- MATERIALS PROVIDED:
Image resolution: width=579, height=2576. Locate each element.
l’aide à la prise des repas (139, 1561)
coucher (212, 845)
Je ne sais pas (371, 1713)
==
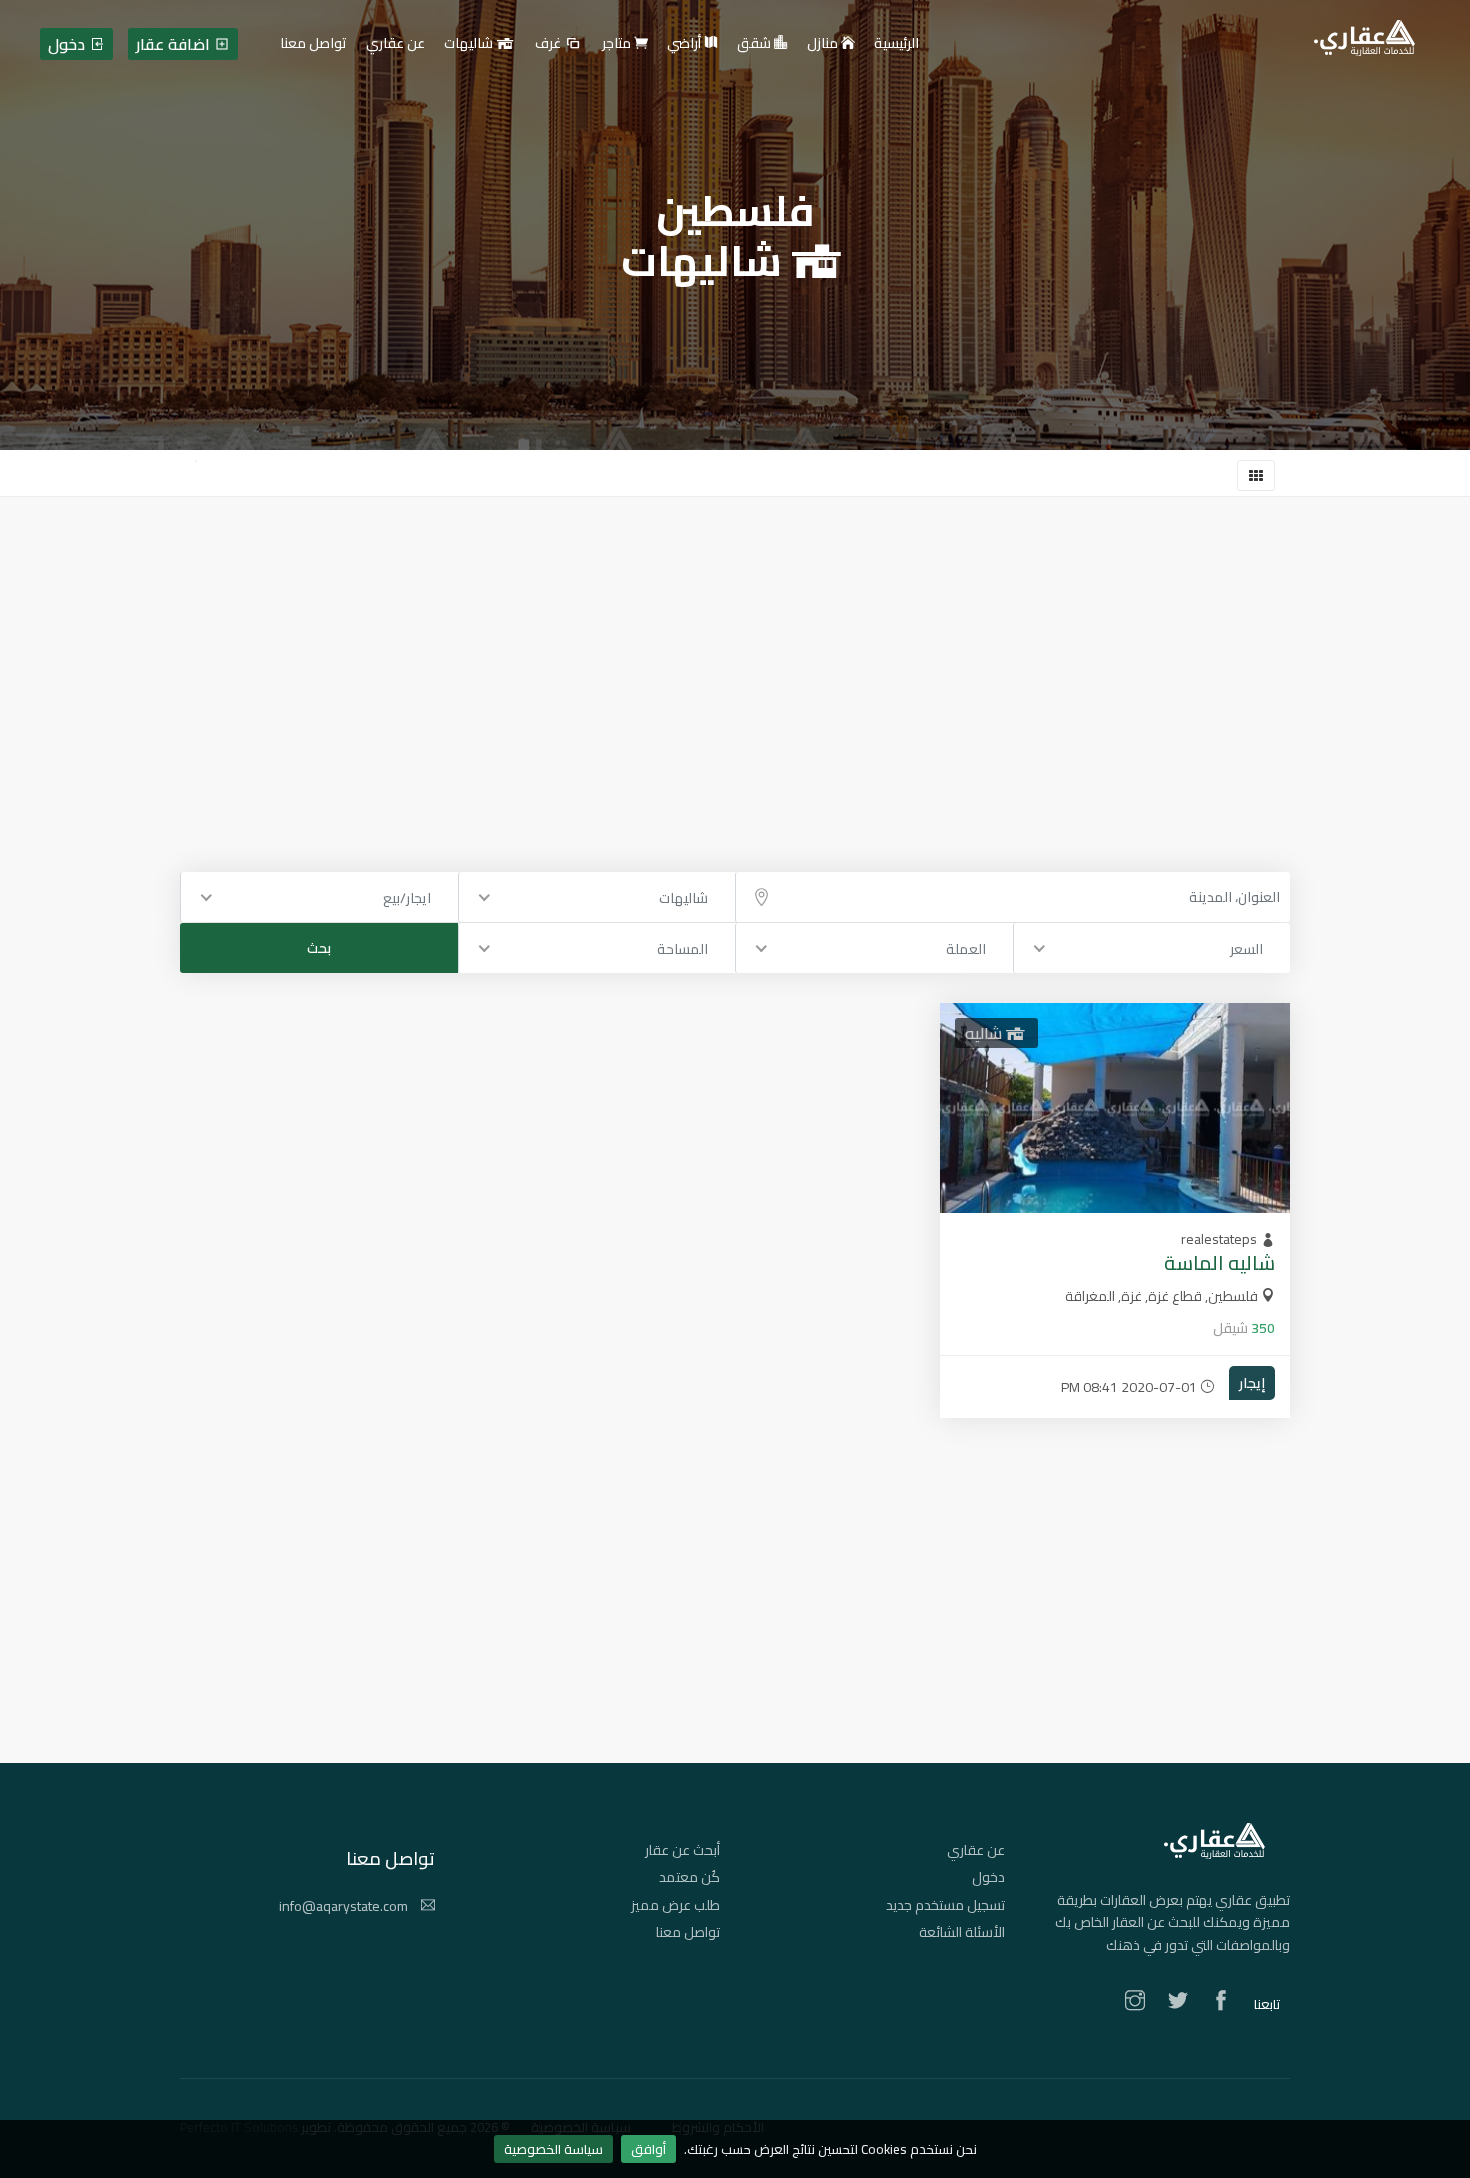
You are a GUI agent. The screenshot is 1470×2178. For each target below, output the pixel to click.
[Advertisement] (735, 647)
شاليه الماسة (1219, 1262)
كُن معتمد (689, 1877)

- TASK PROMPT: Only the lines above starting with the one with "Image resolution: width=579, height=2576." and going through the one with "Je ne sais pas (371, 1713)" are to be copied, word for word and with both ends kept.

- ANSWER BELOW:
Image resolution: width=579, height=2576. Locate each element.
l’aide à la prise des repas (139, 1561)
coucher (212, 845)
Je ne sais pas (371, 1713)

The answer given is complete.